TEXT SHOWN -
[start]

Blossoms’ latest album is a combination of hit and miss, with a frustrating combination of brilliant and wholly avoidable tracks, Music Critic Robert Hawken writes
After two successful albums, typified by hits such as ‘Charlemagne’ and ‘Cool Like You‘,¸ Blossoms, the Stockport based band, are back with a third: Foolish Loving Spaces. Tom Ogden, the band lead singer and songwriter, certainly has an ear for a poppy chorus, which line this album throughout, but not hitting the mark as cleanly as the first two.
With that said, the album gets off to a hot start; ‘If You Think This Is Real Life’ epitomises the Blossoms style, catchy to the point of almost being intoxicating, full of synth, funky bass lines and a new addition of a bongo to line the song with a pleasant air. However, from this point onwards the album is rather hit and miss. Hits run throughout such as ‘The Keeper,’ a piano based song which has all the same catchy features as the albums introductory track. The choir in the chorus is a nice touch and makes this perhaps the most well-balanced track on the album, and maybe in their entire discography. The track’s only flaw is its sweetness, which perhaps is too much at times, but who’s to criticise a romantic. Similarly, ‘Sunday Was a Friend of Mine’ is one of the album’s better songs, summed up by its synth riff, enhanced by the inclusion of a sitar-style solo which makes a pleasant difference to the rest of the lead on this album.

[end]

DATA SECTION -
[start]

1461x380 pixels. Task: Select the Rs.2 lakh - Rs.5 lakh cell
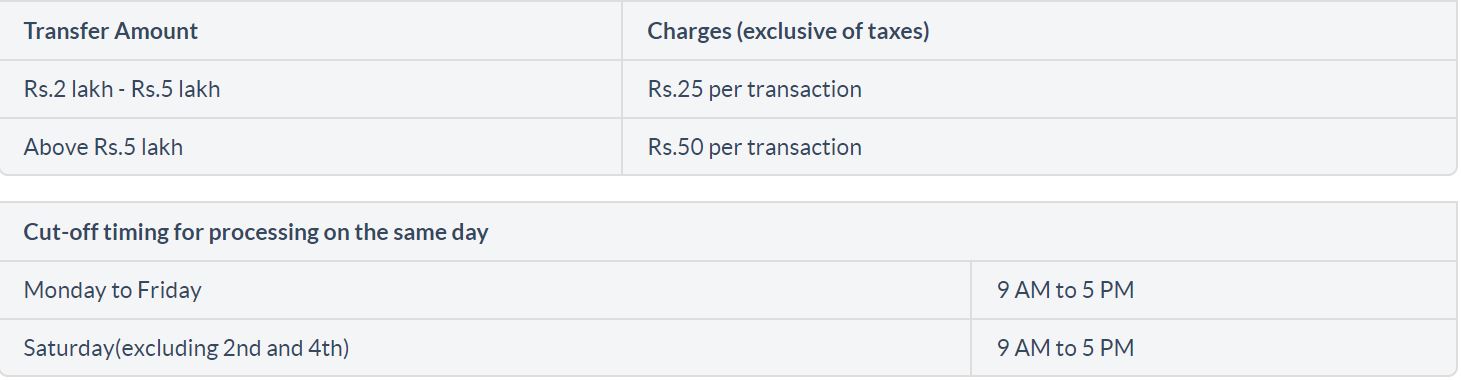tap(311, 89)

[end]

INSTRUCTION A - According to the album review, who is the band's lead singer and songwriter?
INSTRUCTION B - List every song title named in the album review.
INSTRUCTION C - Write out the album review again from "Blossoms’ latest album" to "the first two.", swapping "Stockport" for "Manchester".

SOLUTION A - Tom Ogden

SOLUTION B -
- Charlemagne
- Cool Like You
- If You Think This Is Real Life
- The Keeper
- Sunday Was a Friend of Mine

SOLUTION C -
Blossoms’ latest album is a combination of hit and miss, with a frustrating combination of brilliant and wholly avoidable tracks, Music Critic Robert Hawken writes
After two successful albums, typified by hits such as ‘Charlemagne’ and ‘Cool Like You‘,¸ Blossoms, the Manchester based band, are back with a third: Foolish Loving Spaces. Tom Ogden, the band lead singer and songwriter, certainly has an ear for a poppy chorus, which line this album throughout, but not hitting the mark as cleanly as the first two.